TASK GOAL — Copy each of the entries below word for word, with no changes.

>> Start

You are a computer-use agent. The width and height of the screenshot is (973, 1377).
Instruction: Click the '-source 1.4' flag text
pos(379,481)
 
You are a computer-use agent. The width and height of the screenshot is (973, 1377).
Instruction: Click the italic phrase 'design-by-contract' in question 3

>> End

SOLUTION FOR THIS EXERCISE —
You are a computer-use agent. The width and height of the screenshot is (973, 1377).
Instruction: Click the '-source 1.4' flag text
pos(379,481)
 
You are a computer-use agent. The width and height of the screenshot is (973, 1377).
Instruction: Click the italic phrase 'design-by-contract' in question 3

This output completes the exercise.